PROBLEM STATEMENT — Copy exactly the stretch of data below from the line with "The height and width of the screenshot is (689, 794)." through the line with "You are a computer-use agent. 960x420 pixels.", including both of those lines.

[Collected data]
· · · · · · ·

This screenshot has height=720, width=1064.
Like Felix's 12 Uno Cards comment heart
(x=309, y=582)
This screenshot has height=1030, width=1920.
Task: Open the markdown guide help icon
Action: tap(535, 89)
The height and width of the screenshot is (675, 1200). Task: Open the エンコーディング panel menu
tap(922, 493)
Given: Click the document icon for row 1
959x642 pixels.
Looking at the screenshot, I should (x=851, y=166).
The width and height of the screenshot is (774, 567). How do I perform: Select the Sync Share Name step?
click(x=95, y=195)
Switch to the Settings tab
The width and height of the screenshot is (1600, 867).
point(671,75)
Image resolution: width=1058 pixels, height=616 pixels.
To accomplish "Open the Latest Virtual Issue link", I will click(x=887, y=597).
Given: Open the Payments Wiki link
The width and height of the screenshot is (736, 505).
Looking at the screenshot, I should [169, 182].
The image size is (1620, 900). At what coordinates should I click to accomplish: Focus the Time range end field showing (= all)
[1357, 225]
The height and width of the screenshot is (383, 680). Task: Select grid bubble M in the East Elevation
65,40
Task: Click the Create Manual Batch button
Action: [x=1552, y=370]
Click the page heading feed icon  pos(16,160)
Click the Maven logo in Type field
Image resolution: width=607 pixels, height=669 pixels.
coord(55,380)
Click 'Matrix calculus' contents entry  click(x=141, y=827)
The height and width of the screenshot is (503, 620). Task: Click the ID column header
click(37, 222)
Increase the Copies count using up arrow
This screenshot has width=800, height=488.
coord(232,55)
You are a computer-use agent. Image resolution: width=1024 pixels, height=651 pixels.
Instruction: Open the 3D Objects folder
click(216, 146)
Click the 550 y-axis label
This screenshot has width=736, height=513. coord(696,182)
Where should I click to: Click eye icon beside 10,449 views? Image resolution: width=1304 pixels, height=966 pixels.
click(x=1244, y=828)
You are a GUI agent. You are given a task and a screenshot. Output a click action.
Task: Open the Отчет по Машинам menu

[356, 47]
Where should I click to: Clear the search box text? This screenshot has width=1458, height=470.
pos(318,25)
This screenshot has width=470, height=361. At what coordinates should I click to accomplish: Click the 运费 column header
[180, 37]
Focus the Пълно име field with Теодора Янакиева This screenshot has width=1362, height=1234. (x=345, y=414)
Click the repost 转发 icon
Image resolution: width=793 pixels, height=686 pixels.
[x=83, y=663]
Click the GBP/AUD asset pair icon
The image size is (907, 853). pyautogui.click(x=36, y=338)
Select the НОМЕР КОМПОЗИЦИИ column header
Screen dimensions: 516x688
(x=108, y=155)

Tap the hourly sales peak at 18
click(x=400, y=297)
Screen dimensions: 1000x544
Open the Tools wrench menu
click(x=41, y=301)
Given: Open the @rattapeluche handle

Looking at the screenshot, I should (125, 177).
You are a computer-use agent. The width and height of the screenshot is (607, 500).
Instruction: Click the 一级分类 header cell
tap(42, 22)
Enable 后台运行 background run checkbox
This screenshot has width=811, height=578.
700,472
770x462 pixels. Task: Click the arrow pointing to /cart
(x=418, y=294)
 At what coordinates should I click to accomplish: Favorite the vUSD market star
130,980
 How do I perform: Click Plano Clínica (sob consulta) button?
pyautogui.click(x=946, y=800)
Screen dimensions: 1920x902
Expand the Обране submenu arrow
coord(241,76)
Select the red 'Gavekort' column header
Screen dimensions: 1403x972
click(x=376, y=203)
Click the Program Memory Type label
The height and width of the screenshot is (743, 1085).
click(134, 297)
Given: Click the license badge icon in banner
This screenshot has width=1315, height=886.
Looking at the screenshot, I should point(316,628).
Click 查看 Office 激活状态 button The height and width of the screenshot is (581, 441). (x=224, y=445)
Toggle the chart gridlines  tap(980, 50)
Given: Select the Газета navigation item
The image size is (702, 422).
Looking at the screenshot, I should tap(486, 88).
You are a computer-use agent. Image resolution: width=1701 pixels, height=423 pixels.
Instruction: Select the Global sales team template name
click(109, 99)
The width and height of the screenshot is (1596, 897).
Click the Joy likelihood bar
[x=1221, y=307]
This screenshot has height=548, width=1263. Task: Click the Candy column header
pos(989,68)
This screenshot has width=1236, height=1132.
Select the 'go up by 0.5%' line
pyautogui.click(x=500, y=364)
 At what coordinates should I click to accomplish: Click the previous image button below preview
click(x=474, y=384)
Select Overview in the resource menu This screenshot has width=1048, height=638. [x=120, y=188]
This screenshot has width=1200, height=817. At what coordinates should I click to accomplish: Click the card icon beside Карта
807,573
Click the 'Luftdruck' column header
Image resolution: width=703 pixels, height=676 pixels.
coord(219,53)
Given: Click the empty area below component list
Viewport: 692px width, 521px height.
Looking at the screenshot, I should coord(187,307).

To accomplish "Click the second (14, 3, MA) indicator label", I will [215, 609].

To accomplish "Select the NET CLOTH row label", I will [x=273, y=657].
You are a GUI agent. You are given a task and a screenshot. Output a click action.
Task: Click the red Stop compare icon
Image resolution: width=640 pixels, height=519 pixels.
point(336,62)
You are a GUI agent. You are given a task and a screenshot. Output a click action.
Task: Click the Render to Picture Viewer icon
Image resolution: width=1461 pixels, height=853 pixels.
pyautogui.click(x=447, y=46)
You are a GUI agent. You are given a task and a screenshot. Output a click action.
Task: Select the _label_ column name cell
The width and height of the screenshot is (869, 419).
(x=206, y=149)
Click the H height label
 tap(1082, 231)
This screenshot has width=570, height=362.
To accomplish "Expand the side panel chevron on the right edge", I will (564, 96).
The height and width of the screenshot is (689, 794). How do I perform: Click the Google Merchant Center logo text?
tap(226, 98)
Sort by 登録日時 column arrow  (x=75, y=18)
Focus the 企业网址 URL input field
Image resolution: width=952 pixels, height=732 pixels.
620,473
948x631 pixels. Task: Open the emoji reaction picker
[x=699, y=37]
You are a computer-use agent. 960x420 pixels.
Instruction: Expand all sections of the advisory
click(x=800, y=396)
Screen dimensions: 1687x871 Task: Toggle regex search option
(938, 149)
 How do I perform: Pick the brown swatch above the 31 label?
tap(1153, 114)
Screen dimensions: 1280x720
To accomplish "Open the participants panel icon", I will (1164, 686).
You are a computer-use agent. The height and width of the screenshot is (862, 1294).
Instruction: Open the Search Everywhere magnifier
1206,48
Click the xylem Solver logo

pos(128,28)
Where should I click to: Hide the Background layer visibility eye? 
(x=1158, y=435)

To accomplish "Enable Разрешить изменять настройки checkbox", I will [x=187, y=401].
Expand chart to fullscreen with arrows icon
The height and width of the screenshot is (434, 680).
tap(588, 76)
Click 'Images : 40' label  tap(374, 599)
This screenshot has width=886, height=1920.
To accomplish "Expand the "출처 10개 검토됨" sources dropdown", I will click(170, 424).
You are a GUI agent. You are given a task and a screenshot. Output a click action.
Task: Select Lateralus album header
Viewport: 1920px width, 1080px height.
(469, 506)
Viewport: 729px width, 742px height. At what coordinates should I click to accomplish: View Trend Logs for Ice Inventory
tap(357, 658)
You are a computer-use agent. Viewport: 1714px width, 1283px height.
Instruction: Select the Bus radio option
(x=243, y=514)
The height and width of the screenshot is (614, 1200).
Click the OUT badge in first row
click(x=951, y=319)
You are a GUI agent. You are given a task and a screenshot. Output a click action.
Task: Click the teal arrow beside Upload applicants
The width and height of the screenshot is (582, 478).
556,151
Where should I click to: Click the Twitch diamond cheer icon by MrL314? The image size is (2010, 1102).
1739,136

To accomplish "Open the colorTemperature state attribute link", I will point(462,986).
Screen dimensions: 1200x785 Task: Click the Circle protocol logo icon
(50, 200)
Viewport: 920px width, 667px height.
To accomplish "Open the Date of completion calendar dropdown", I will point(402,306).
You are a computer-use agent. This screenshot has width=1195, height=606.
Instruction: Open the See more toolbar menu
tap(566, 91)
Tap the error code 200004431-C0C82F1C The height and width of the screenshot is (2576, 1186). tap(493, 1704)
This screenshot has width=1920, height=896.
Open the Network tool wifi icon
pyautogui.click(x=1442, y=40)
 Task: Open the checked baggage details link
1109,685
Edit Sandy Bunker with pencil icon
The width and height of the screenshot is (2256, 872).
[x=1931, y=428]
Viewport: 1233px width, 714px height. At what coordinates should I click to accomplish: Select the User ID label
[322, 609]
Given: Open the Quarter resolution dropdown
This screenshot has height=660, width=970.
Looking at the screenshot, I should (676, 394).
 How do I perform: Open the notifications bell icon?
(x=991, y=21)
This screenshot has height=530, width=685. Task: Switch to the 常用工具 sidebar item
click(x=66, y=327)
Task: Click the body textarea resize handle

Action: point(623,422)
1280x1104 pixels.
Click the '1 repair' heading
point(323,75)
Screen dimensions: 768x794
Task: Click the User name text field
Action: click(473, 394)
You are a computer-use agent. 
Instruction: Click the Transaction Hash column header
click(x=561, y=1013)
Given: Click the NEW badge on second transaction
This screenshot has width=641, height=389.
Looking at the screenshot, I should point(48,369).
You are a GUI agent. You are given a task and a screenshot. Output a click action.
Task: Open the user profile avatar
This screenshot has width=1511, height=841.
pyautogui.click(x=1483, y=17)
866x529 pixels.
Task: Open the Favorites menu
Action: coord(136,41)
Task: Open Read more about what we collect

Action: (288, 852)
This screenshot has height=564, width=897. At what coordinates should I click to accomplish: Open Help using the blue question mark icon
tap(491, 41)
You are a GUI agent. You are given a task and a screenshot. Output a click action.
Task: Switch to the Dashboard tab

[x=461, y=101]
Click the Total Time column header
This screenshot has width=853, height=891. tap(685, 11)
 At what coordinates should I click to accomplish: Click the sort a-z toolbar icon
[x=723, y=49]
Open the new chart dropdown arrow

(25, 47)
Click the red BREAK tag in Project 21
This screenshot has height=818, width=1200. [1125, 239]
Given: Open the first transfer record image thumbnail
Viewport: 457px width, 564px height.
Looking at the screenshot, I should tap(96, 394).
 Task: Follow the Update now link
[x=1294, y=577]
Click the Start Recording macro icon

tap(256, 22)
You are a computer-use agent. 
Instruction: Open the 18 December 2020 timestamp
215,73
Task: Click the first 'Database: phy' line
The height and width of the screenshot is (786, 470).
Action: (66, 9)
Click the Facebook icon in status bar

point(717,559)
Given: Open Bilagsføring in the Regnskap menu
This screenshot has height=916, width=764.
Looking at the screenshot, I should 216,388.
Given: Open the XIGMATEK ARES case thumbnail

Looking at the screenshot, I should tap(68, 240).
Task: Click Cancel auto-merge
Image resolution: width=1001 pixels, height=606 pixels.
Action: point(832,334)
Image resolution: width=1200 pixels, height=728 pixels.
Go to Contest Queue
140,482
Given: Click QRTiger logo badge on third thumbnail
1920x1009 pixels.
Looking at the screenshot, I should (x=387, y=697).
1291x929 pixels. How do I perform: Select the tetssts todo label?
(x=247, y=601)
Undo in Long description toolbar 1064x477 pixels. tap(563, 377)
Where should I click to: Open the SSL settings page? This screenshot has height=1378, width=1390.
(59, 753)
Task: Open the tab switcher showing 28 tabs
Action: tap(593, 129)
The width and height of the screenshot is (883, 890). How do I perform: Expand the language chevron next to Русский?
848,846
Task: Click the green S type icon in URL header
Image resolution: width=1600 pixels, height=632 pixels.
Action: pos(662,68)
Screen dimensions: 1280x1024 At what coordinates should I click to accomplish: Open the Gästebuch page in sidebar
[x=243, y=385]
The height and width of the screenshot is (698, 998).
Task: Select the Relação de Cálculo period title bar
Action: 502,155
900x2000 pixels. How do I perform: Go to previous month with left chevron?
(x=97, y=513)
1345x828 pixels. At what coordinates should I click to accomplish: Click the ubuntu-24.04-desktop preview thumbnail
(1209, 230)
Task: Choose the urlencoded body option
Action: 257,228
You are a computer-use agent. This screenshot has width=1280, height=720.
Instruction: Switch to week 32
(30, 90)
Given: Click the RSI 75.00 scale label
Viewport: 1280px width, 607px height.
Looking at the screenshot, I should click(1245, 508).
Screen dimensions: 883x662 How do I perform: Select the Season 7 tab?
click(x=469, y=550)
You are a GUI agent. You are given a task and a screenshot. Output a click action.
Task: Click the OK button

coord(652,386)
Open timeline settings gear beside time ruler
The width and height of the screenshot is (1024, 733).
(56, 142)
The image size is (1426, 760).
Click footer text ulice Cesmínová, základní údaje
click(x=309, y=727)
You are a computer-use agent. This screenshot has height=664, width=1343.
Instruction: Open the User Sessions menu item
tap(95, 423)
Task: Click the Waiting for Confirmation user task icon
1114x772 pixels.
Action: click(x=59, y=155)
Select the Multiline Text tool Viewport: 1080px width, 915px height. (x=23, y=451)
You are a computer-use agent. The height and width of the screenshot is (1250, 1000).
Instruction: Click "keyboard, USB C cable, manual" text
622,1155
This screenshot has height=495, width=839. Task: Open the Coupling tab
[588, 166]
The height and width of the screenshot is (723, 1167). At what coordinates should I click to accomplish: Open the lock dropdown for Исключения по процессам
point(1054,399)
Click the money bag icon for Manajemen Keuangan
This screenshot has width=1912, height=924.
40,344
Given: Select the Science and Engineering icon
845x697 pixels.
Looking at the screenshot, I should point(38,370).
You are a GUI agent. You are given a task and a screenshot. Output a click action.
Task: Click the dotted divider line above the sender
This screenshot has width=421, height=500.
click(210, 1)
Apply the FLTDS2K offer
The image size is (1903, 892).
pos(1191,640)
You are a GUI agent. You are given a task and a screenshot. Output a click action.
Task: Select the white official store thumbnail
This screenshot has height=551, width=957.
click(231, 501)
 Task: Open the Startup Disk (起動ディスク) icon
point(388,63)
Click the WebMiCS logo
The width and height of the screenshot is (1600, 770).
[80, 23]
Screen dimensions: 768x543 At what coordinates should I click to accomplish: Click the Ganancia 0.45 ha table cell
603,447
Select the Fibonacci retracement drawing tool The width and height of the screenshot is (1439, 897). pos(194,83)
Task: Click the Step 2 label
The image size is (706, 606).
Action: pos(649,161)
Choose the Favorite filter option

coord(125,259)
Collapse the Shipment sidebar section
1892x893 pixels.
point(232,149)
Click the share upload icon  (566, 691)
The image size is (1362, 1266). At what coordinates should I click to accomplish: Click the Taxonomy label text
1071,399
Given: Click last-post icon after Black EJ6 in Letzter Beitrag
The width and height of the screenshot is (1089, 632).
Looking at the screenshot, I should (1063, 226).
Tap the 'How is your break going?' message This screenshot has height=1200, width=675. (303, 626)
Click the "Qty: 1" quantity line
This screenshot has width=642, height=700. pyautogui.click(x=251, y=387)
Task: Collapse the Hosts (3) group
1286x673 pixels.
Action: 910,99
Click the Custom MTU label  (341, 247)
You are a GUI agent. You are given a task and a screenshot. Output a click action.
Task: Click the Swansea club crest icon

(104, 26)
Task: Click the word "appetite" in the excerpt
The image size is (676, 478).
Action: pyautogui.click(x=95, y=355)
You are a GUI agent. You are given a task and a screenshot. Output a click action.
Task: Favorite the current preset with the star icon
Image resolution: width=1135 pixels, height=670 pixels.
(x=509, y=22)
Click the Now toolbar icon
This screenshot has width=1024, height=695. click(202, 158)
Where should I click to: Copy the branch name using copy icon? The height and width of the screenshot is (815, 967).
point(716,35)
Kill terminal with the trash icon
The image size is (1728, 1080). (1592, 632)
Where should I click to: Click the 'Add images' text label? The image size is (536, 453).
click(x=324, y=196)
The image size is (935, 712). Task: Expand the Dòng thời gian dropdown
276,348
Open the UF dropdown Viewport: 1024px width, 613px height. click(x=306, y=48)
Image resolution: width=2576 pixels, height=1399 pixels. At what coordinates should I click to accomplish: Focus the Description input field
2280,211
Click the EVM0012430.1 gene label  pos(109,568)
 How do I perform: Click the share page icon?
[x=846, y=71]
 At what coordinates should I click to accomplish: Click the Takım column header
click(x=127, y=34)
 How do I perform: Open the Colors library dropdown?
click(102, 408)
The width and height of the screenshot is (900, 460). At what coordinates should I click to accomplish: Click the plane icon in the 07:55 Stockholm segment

· · · · · · ·

WRITTEN RESPONSE —
The height and width of the screenshot is (689, 794). How do I perform: Click the Google Merchant Center logo text?
tap(226, 98)
Sort by 登録日時 column arrow  (x=75, y=18)
Focus the 企业网址 URL input field
Image resolution: width=952 pixels, height=732 pixels.
620,473
948x631 pixels. Task: Open the emoji reaction picker
[x=699, y=37]
You are a computer-use agent. 960x420 pixels.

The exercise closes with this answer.